Michigan’s former Democratic Rep. John Conyers originally introduced a measure to study reparations in 1989, and reintroduced House Resolution 40 in 2017. The bill “establishes a commission to study and develop reparation proposals for African-Americans to examine slavery and discrimination in the colonies and the United States from 1619 to the present.” The resolution also seeks to “recommend appropriate remedies.”
Paying out reparations to the descendants of slaves has been an ongoing topic in the 2020 presidential campaign, though many have fallen short of clearly stating whether they stand for, or against, reparations.
Sen. Corey Booker introduced a bill to study reparations earlier in the year. Sen. Kamala Harris has said that she is open to studying the “effects” of systematic “discrimination and institutional racism” and to “determine what can be done.” Fellow Democratic presidential candidates Sen. Bernie Sanders doesn’t support reparations for slave descendants, while Sen. Elizabeth Warren supports reparations.

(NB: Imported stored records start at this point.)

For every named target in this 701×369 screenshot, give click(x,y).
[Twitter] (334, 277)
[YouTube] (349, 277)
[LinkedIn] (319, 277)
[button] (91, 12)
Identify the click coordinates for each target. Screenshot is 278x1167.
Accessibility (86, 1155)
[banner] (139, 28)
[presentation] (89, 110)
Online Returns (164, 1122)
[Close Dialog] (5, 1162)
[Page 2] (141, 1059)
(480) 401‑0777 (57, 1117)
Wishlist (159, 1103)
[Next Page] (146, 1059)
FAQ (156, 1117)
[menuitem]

Meanwhile, former vice president Joe Biden has been catching heat for opposing reparations and desegregation in 1975 comments that recently resurfaced. “I do not buy the concept, popular in the ‘60s, which said, ‘We have suppressed the black man for 300 years and the white man is now far ahead in the race for everything our society offers. In order to even the score, we must now give the black man a head start, or even hold the white man back, to even the race.’ I don’t buy that,” Biden said at the time. “I don’t feel responsible for the sins of my father and grandfather.”
In February, Democratic presidential candidate and author, Marianne Williamson called for the U.S. to shell out $100 billion for reparations.
Williamson touted the plan as a much needed “moral and spiritual awakening” for America. “Nothing short of that is adequate to fundamentally change the patters of our political dysfunction,” Williamson said.